:: ABOUT THIS EXERCISE ::
The data below contains pictures, which are to be skipped; the lines starting at the line with "At what coordinates should I click to accomplish: Click" and ending at the line with "This screenshot has width=1696, height=886." are to be output exactly, both ends included.
*** Opening PROVIDED ENTRIES ***
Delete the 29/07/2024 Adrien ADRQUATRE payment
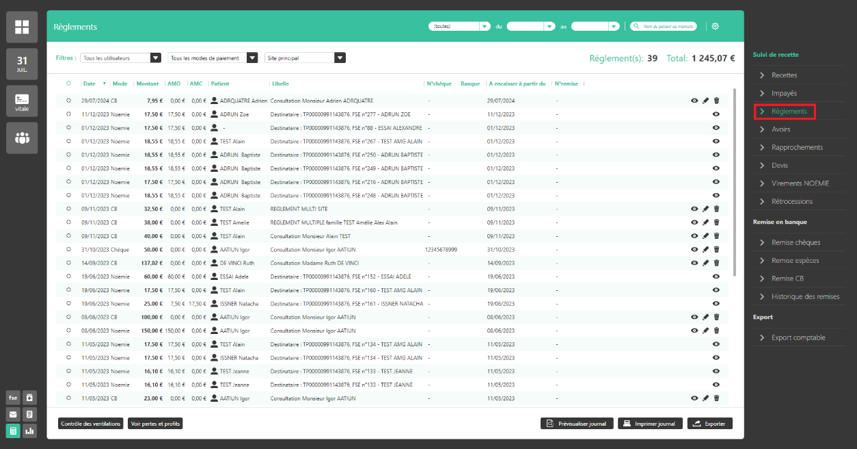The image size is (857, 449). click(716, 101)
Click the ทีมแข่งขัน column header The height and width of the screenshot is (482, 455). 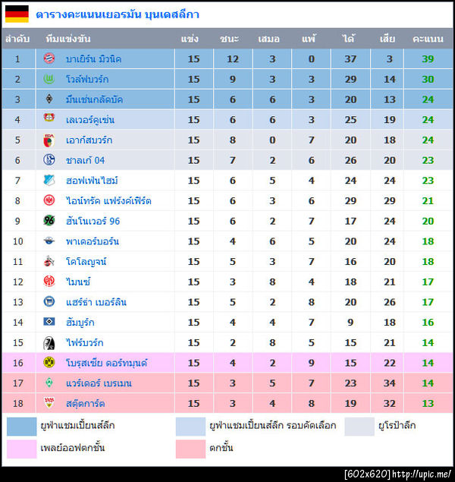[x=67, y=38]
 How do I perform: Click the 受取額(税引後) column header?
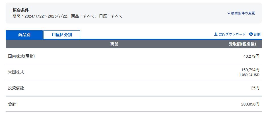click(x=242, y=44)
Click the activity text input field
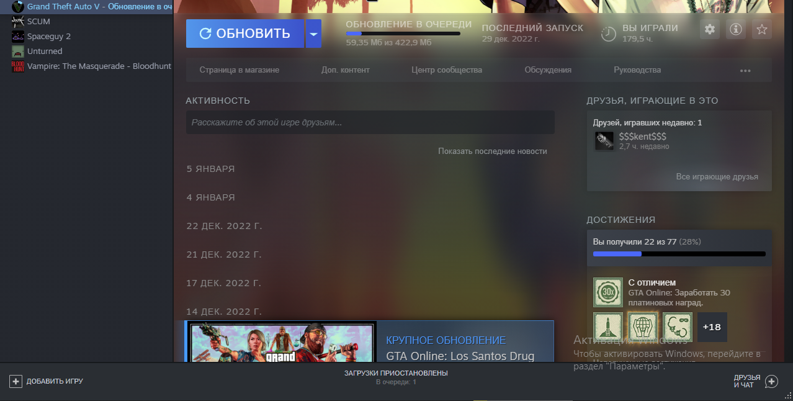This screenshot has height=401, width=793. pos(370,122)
*** Closing PROVIDED ENTRIES ***
*** Opening PROVIDED ENTRIES ***
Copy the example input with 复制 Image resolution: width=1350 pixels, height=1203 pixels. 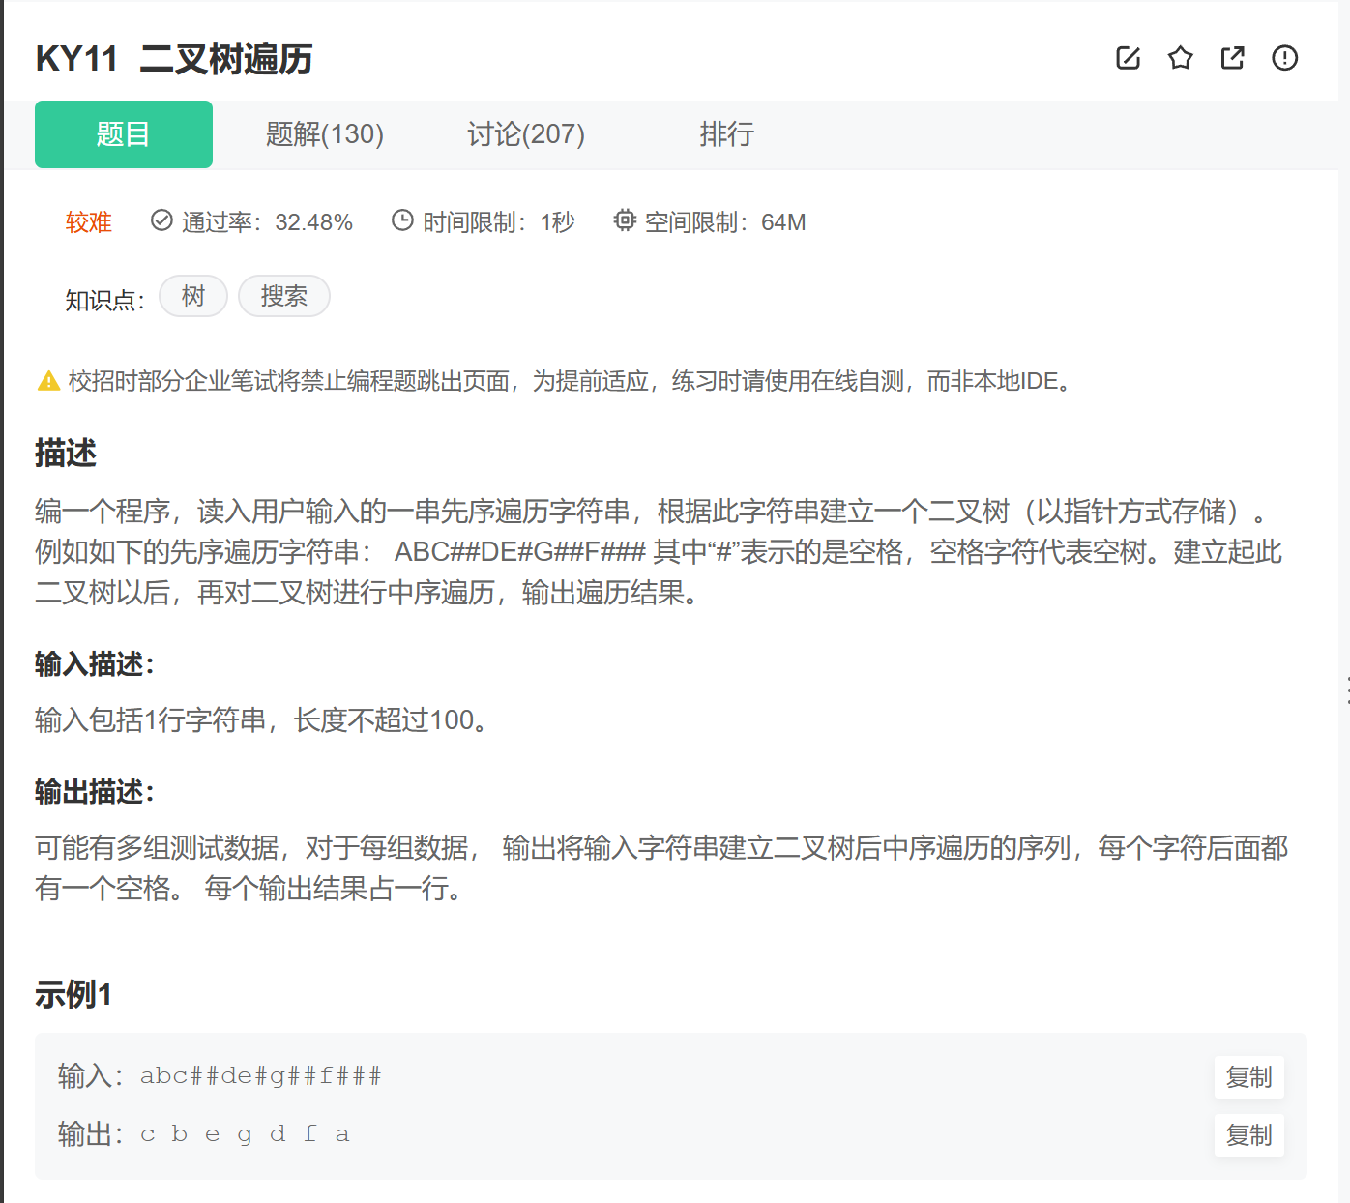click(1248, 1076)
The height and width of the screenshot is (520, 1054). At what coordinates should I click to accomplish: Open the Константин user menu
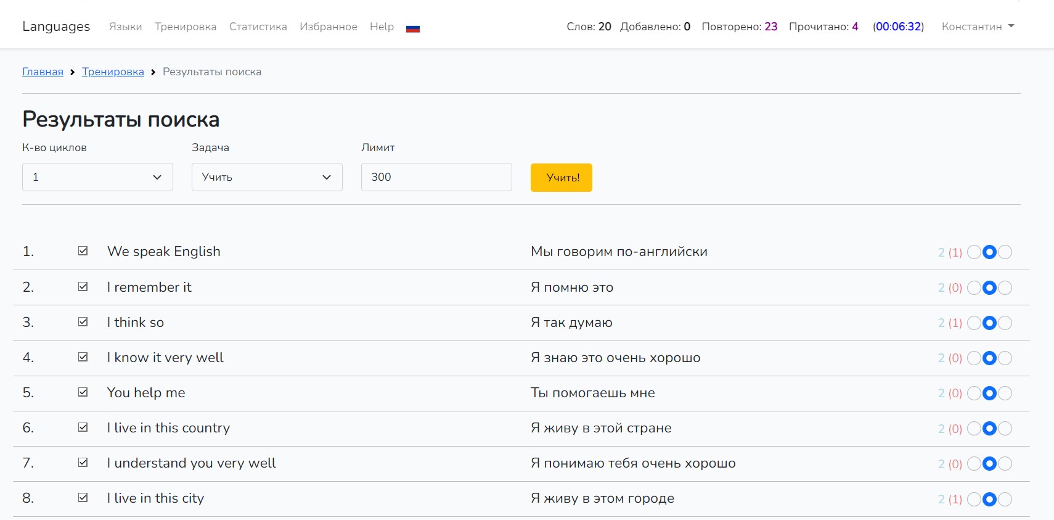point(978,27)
*** Closing PROVIDED ENTRIES ***
*** Opening PROVIDED ENTRIES ***
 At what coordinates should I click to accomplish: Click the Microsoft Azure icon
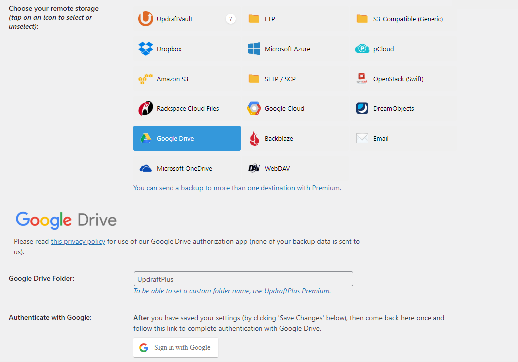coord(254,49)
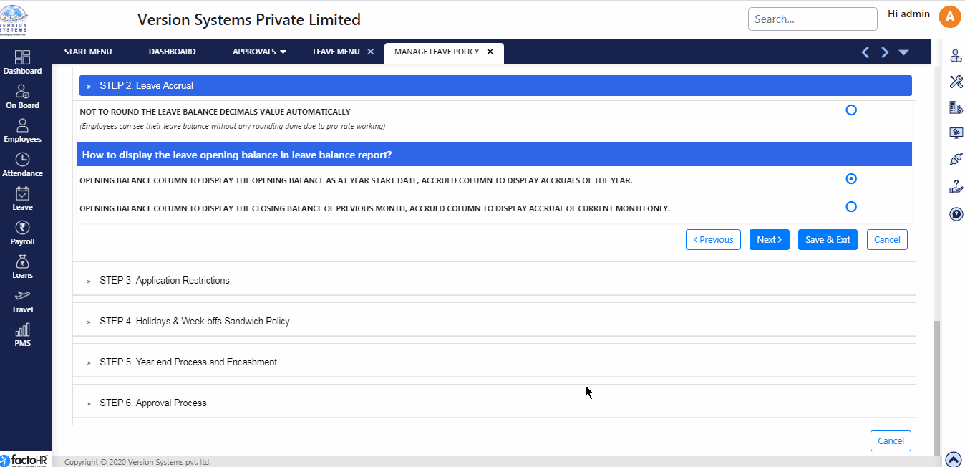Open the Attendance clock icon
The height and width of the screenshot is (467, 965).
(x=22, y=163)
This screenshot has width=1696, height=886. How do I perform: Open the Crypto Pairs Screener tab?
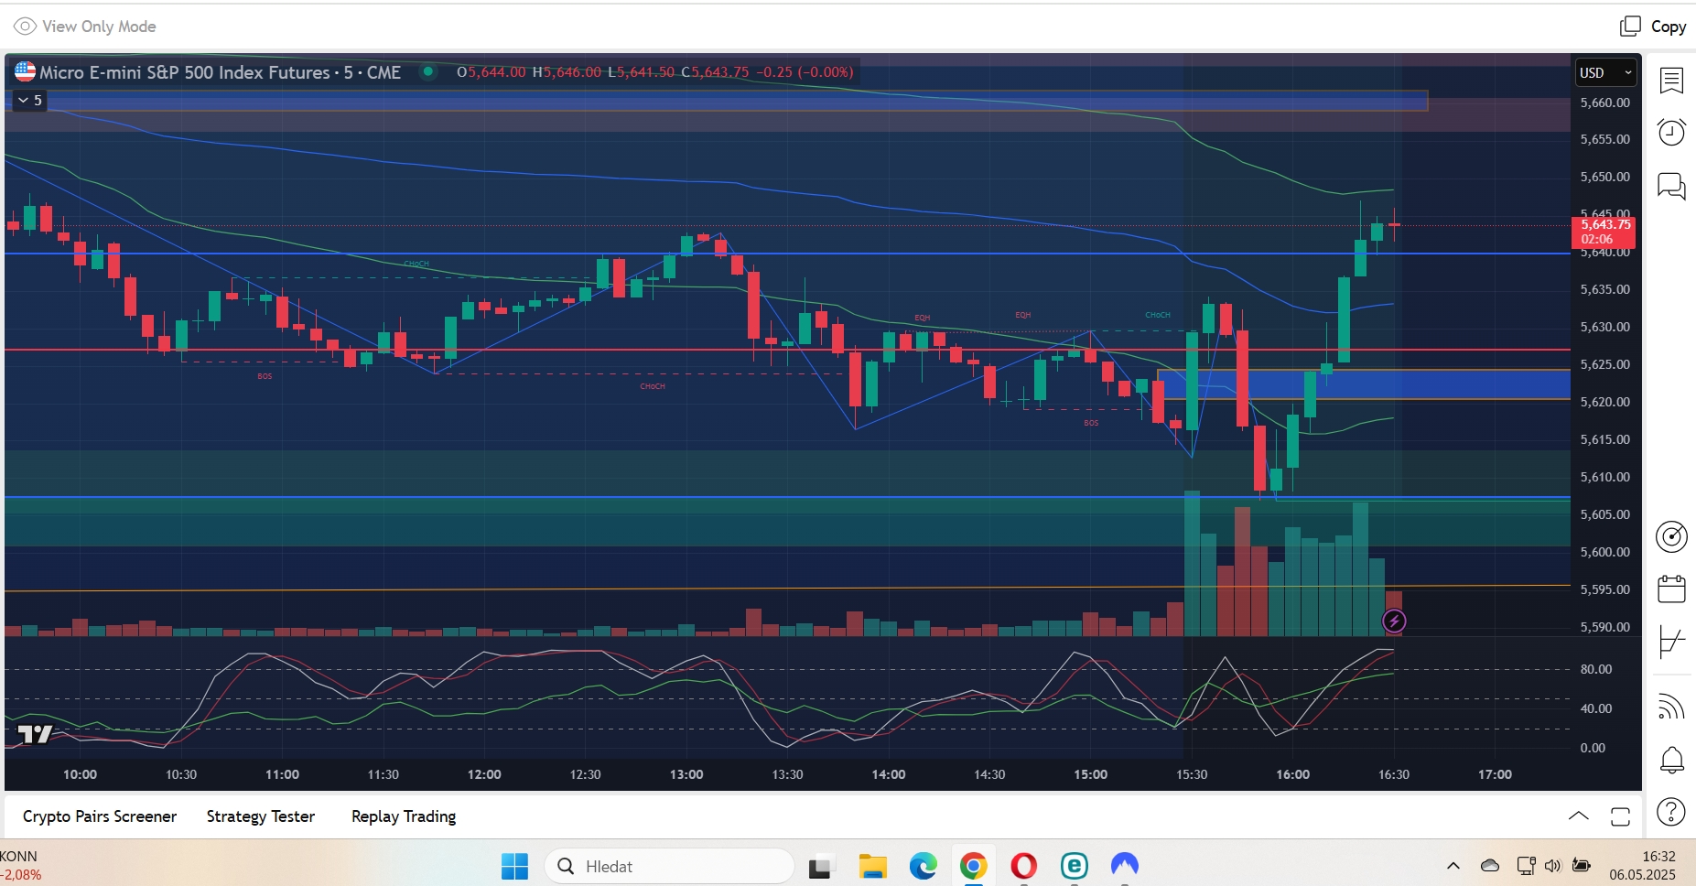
*** Closing PROVIDED ENTRIES ***
:: RESULT OF THE EXERCISE ::
 At what coordinates should I click to accomplish: Click the Microsoft Azure icon
coord(254,49)
Open the Attendance clock icon
The height and width of the screenshot is (467, 965).
(x=22, y=163)
This screenshot has width=1696, height=886. How do I perform: Open the Crypto Pairs Screener tab?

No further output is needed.